* [What the task requires]:
Pull each line with the string "will" from the entries.

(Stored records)
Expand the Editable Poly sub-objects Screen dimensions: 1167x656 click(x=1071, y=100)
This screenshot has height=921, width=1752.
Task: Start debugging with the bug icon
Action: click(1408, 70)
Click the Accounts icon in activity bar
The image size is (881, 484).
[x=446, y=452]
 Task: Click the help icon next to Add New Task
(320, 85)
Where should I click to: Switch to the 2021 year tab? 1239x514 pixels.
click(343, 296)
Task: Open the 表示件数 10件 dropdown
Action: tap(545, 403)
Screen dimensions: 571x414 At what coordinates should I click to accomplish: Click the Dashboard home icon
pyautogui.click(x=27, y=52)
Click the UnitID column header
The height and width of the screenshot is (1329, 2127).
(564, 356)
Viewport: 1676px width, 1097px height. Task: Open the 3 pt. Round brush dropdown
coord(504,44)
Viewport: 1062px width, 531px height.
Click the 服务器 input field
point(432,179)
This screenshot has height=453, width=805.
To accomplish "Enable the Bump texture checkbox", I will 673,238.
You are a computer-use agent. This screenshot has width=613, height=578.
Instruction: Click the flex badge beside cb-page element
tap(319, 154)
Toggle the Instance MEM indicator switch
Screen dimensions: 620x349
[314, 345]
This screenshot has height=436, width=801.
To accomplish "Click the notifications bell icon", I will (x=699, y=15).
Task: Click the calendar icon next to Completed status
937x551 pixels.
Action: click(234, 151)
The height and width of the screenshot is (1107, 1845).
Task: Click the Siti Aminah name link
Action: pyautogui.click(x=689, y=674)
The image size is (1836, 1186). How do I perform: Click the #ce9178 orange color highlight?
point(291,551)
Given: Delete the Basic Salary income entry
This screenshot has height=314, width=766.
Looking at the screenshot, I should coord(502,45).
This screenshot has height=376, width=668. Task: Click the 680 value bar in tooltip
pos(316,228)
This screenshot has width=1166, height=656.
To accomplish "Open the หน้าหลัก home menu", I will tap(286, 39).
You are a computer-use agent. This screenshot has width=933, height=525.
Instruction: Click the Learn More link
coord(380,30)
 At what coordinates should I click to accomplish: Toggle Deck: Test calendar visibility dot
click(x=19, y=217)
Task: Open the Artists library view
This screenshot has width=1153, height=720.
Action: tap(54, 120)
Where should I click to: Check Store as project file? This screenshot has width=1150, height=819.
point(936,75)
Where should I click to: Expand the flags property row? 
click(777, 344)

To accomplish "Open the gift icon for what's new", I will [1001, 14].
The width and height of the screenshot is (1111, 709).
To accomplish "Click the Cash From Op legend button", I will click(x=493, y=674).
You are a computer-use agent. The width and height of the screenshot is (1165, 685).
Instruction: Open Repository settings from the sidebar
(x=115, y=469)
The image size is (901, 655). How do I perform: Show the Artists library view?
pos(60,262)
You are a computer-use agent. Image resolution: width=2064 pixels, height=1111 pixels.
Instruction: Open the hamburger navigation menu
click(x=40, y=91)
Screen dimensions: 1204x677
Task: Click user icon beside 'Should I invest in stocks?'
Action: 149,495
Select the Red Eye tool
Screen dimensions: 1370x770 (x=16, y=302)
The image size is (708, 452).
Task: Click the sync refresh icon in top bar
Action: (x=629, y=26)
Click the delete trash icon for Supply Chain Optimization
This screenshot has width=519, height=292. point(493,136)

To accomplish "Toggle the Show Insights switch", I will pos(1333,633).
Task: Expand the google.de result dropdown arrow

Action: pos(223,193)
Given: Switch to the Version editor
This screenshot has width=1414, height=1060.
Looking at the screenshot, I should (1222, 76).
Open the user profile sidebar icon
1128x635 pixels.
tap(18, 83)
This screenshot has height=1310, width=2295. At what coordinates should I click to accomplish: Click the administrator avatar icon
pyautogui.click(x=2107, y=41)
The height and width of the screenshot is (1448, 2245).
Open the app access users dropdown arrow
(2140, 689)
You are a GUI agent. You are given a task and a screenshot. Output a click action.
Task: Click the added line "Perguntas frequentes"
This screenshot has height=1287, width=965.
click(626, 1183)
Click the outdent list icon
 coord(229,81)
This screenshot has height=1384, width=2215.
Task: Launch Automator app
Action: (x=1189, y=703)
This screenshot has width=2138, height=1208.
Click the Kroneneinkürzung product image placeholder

* [Worked solution]:
To accomplish "Enable the Bump texture checkbox", I will 673,238.
To accomplish "Click the notifications bell icon", I will (x=699, y=15).
To accomplish "Open the หน้าหลัก home menu", I will tap(286, 39).
To accomplish "Open the gift icon for what's new", I will [1001, 14].
To accomplish "Click the Cash From Op legend button", I will click(x=493, y=674).
To accomplish "Toggle the Show Insights switch", I will pos(1333,633).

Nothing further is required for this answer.